Kaskazini B District (Wilaya ya Kaskazini B in Swahili)  is one of two administrative districts of Unguja North Region in Tanzania. The district covers an area of . The district is comparable in size to the land area of Cook Islands. The district has a water border to the east and west by the Indian Ocean. The district is bordered to the south west by Mjini Magharibi Region, the southeast by Unguja South Region and to the north by Kaskazini A District. The district seat (capital) is the small town of Mahonda. According to the 2012 census, the district has a total population of 81,675.

Geography
Located in the lowland region of the island, which makes up about 95% of the land on Kaskazini B, and the other portion, which is dominated by coral characteristics, are the two main components of the landscape. The majority of the district is covered by lowland, with the coastal region, particularly in the west and east, is where the coral land can be found. The region experiences tropical weather, with daytime highs of 20 to 40 degrees Celsius. Additionally, it has a bimodal rainfall pattern, with a protracted rainy season (known in Swahili as Masika) and a brief wet season (known as vuli in Swahili). While the short rainy season occurs in the months of September or October, the long rainy season lasts from March or April through May. During the long wet season, the district receives between 900 mm and 1,200 mm of rainfall, while during the short rainy season, 400 mm to 500 mm.

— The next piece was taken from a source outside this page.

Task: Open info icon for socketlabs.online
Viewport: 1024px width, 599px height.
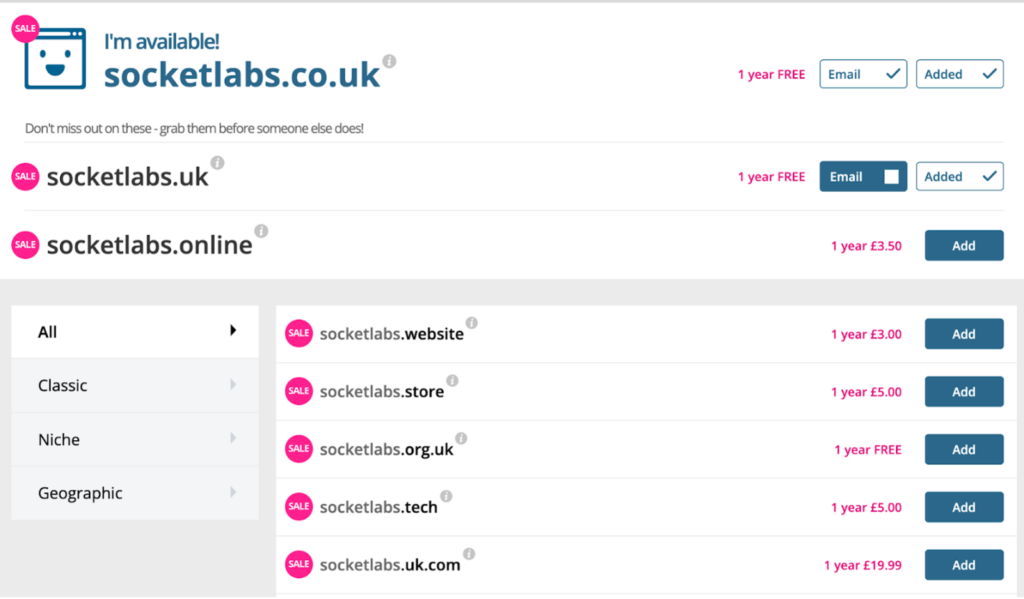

The region can produce a variety of crops and raise livestock because to this rainfall pattern.

Demographics
Kaskazini B district has a total population of 81,675, or 6.2% of Zanzibar's population, according to the Population Census of 2012. Misufini shehia has the largest population in the district at 7,986 people. With 5,582 persons, Kitope comes in second. The smallest shehia in the district, Kiongwe Kidogo shehia, has only 391 residents.

Economy
As with most of Unguja North Region, the  district's economy is dominated with the services industry. Tourism remains the biggest income earner in the district. However, agriculture is at the heart of the district, Paddy, sweet potatoes, cassava, yams, millet, spices, bananas, and many kinds of fruits and vegetables are the main crops grown in the district. When the district is compared to other crop-producing regions, the figures that are currently available show a comparatively low level of productivity. Paddy is a prime illustration of this. The government views paddy (rice) as a priority crop due to the nature of island consumption. Njia ya Mtoni Shehia has the largest land allocated to farming crowing the most cassava.

Administration
The local government authority (LGA) and the central government make up Kaskazini B's two-tier system of governance. The district director serves as the head of the LGA, whilst the district commissioner (DC), who is supported by the district administrative secretary, serves as the head of the central government (DAS). Agriculture, health, education, national identity, communication, human resources, youth, cooperatives, planning, forestry, sports and culture, livestock, fishery, children and women, legal, water, sports, and coordination are among the 18 departments that make up the DC's office.

Administrative subdivisions
As of 2016, Kaskazini B District was administratively divided into 10 wards and 44 Shehias.

Wards

 Misufini
 Mafufuni
 Vijibweni
 Mkataleni

 Kiwengwa
 Mbaleni
 Fujoni
 Mahonda

Shehias

 Done Mchagani
 Donge Karange
 Donge Kipange
 Donge Mbiji
 Donge Mnyimbi
 Donge Mtambile
 Donge Vijibweni
 Fujoni
 kidazini
 Kinduni
 Kiombamvua

 Kilombero
 Kiongwe Kidogo
 Kinduni
 Kisongoni
 Kitope
 Kiwengwa
 Kwagube
 Mbaleni
 Mafufuni
 Mgambo
 Misufini
 Mkadini

 Muwanda
 Njia ya Mtoni
 Pangeni
 Upenja
 Zingwezingwe
 Mahonda
 Mgambo
 Majenzi
 Makoba
 Mkadini
 Mkataleni
 Mangapwani

Education & Health
A total of 12 secondary schools, 20 primary schools, and 19 pre-primary schools are located in Kaskazini B.There are altogether 15 primary health care units in the Kaskazini B district (PHCUs). Along with Donge Mchangani and Donge Vijibweni, the list also includes Fujoni, Kiombamvua, Kiongwe, Kitope (Private), Kiwengwa, and Mahonda. Additionally, Mahonda Medical Clinic (private), Makoba, Misufini, Upenja, Zingwezingwe, Kitope Dispensary RC. Two of these PHCUs are privately held, and the other eight are publicly owned.